Japan has the highest proportion of elderly citizens of any country in the world. The irony is when the Samurai Blue takes to the pitch against Australia tonight, it’s the Socceroos who’ll attract all the attention for their age.
The Australian team which drew 0-0 in its opening fourth round World Cup qualifier against Oman had a combined average age of almost 32. Goalkeeper Mark Schwarzer, 39, was arguably the best player on the pitch, while captain Lucas Neill is 34. If fact, there’s barely a key player in the Socceroos squad currently under the age of 30.

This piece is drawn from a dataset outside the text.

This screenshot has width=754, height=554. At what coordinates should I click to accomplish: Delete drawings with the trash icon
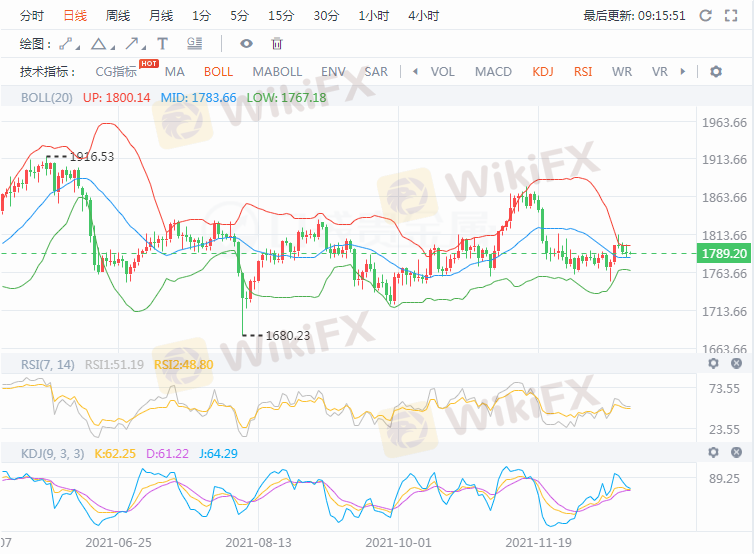[x=277, y=44]
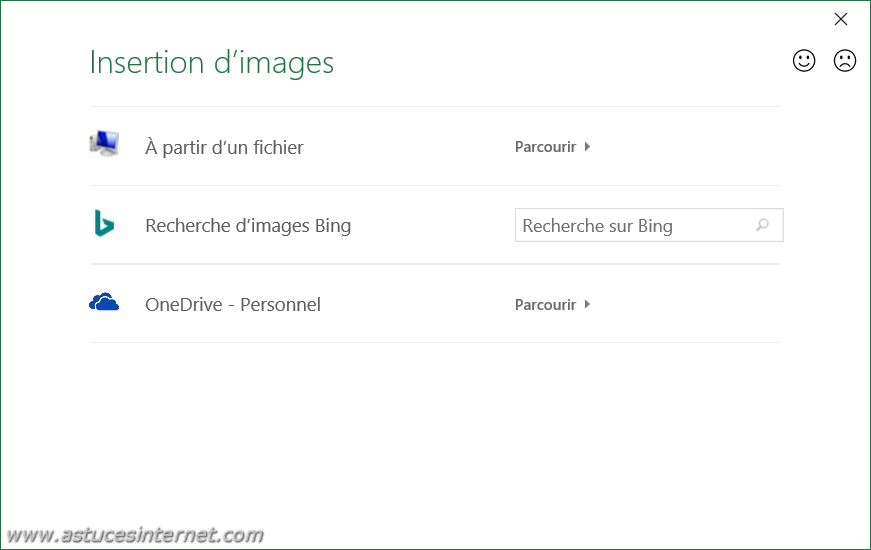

Japan, on the other hand, is brimming with youthful exuberance. Their fresh-faced vitality is best personified by attacking talent Shinji Kagawa – the erstwhile Borussia Dortmund star soon to strut his stuff on the hallowed turf of Old Trafford. The soon-to-be Manchester United playmaker is widely considered one of Asia’s most talented players and the fleet-footed 23-year-old is no doubt licking his lips in anticipation at the prospect of taking on Australia’s ageing back four.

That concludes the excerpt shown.